La perplejidad del clérigo fue manifiesta. Lidia pasó por alto su gesto preocupado y continuó hablando.

— Como católica me avergüenzo de tener un hijo fuera del matrimonio, pero como persona y como mujer estoy contenta de que este ser haya sido concebido en un momento de amor — confesó con un matiz alegre en su tono de voz— . Sé que usted lo comprendería mejor si yo tuviera novio, pero no es así. El hijo que empieza a formarse dentro de mí es el fruto de una noche de amor.

He de decir en mi defensa — siguió explicando Lidia— , que yo no lo busqué e incluso me negué en un principio. Fue sólo movida por el amor que siento por James Vantor, por lo que me entregué a él — concluyó con sinceridad.

— ¡James Vantor? Creí que no te caía bien — preguntó él desconcertado.

— Y es cierto. Fue esa noche cuando me di cuenta de que, aun siendo el hombre que menos me conviene del mundo y cuyas ideas son completamente opuestas a las mías, me había enamorado de él.

El sacerdote la miraba compungido.

— Siento darle este disgusto, pero usted es la persona en la que más confío.

— Y has hecho bien en contármelo — la tranquilizó él— . ¿Sabe el joven Vantor todo esto?

— ¡No, ni pienso decírselo! — contestó con decisión.

— ¡Que no piensas contarle lo de su hijo? — preguntó alarmado— .

Pero si tú le quieres y él te quiere, lo natural es que os caséis y criéis juntos a este niño.

— Yo le quiero, padre, pero él sólo me desea. Son sentimientos completamente diferentes. Es muy triste decirlo, pero es así — agregó afligida.

El sacerdote suspiró apenado. Era necesario que esa joven entrara en razón.

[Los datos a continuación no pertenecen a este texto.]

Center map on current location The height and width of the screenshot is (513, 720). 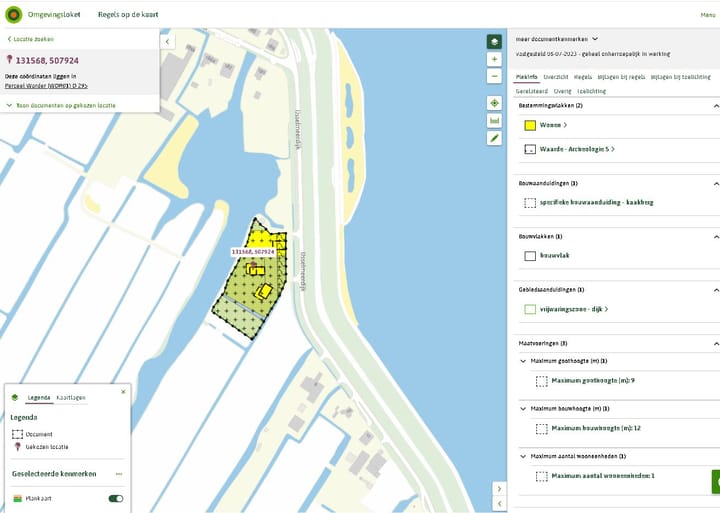tap(494, 103)
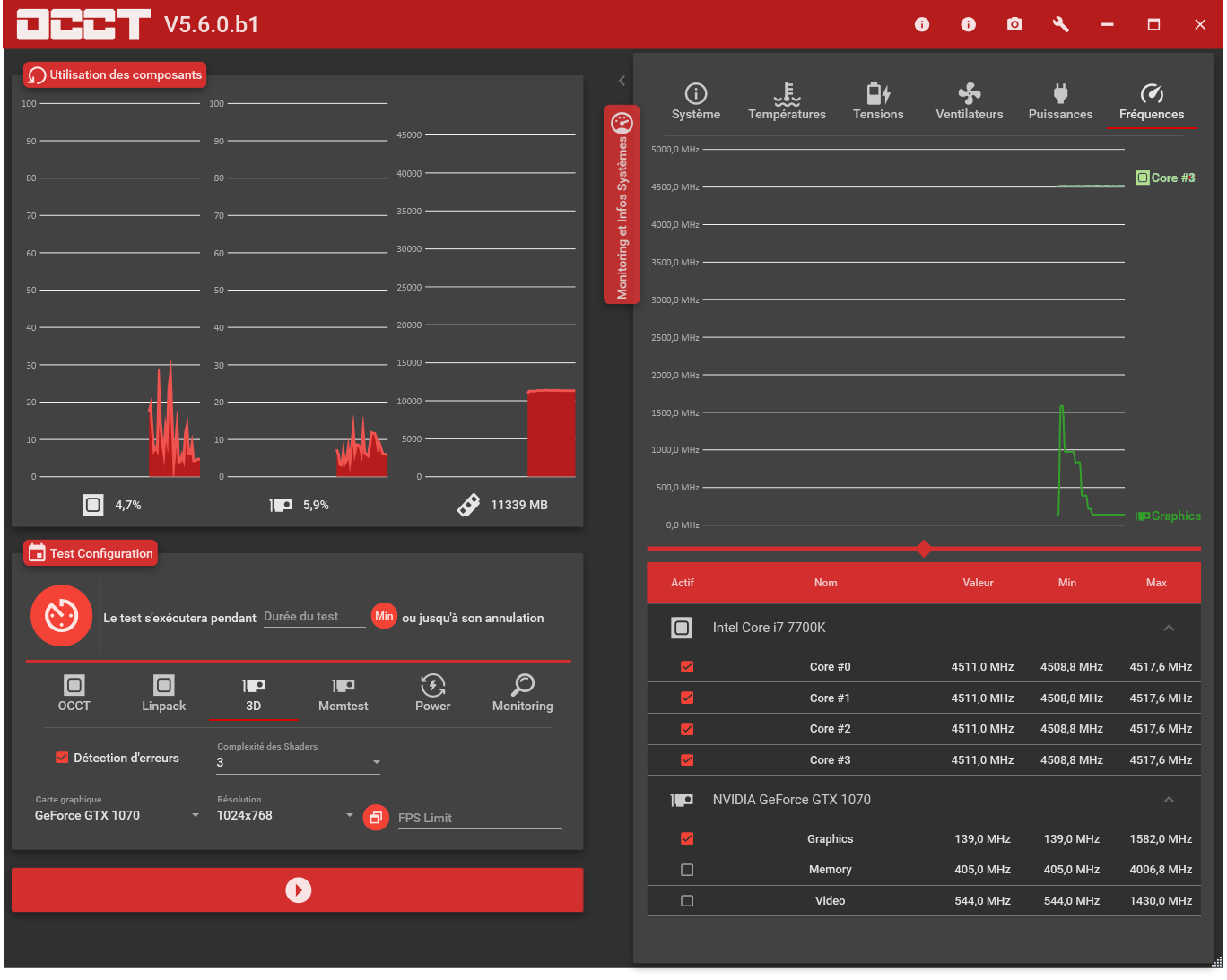Image resolution: width=1227 pixels, height=980 pixels.
Task: Select the OCCT stress test
Action: click(x=74, y=692)
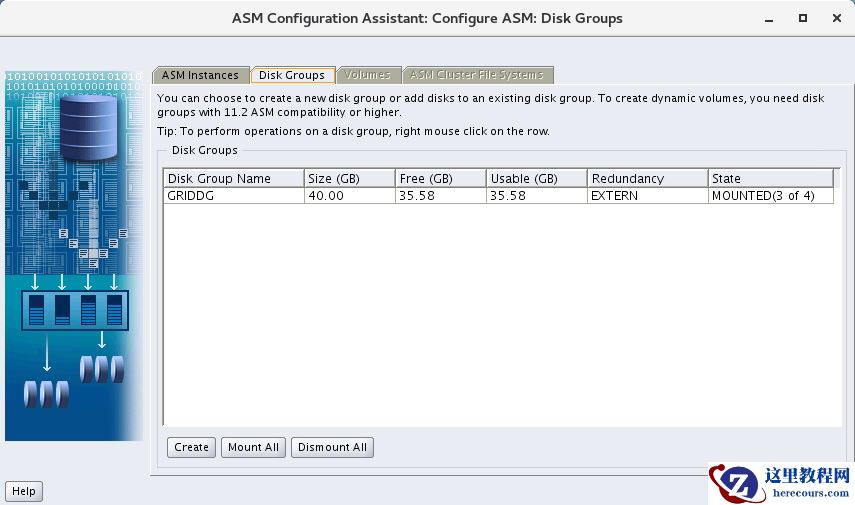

Querida Lidia, yo te considero una mujer inteligente y sensata. Piensa que por muy opuestos que seáis James Vantor y tú, él es el padre de tu hijo y tiene derecho a saberlo.

Lidia negó con la cabeza.

— Yo no le concedo ese derecho — contestó con terquedad— . Su unión conmigo fue para él sólo una aventura más. A partir de ese momento prácticamente no nos hemos vuelto a ver, de modo que, lo que me pase a mí no tiene nada que ver con él.

El padre López movió la cabeza con gesto grave.

— Insisto, hija, en que él debe saberlo — le aconsejó con dulzura.

— Lo siento, padre, pero no estoy de acuerdo. Si se lo dijera — prosiguió ella— , podría reaccionar de dos formas: o no le daba importancia al asunto y se olvidaba de mí y del niño, o por el contrario, podría empeñarse en quitármelo. Debido a su dinero y a su influencia, no me cabe duda de que lograría arrebatarme a mi hijo con bastante facilidad, de modo que comprenderá que no puedo arriesgarme.

La inquietud se reflejaba en el rostro del sacerdote.

— Me preocupa tu actitud, hija. En una ciudad como Boston, teniendo él tanto poder como dices que tiene, se enterará tarde o temprano, y entonces quizás no te perdone — le advirtió el padre López suavemente, tratando de convencerla.

— No se enterará, se lo aseguro — reiteró con obstinación.

— No quiero insistir más, Lidia, pero debes reflexionar más despacio sobre todo esto y seguir el camino correcto, que será el que te dicte tu conciencia. Ponte en las manos de Dios y Él te ayudará.

Yo también rezaré por ti — concluyó afligido.

— Muchas gracias, padre, y piense que todo lo que hago es por el bien de mi hijo — le tranquilizó ella.

— Eso espero, hija. Que Dios te bendiga.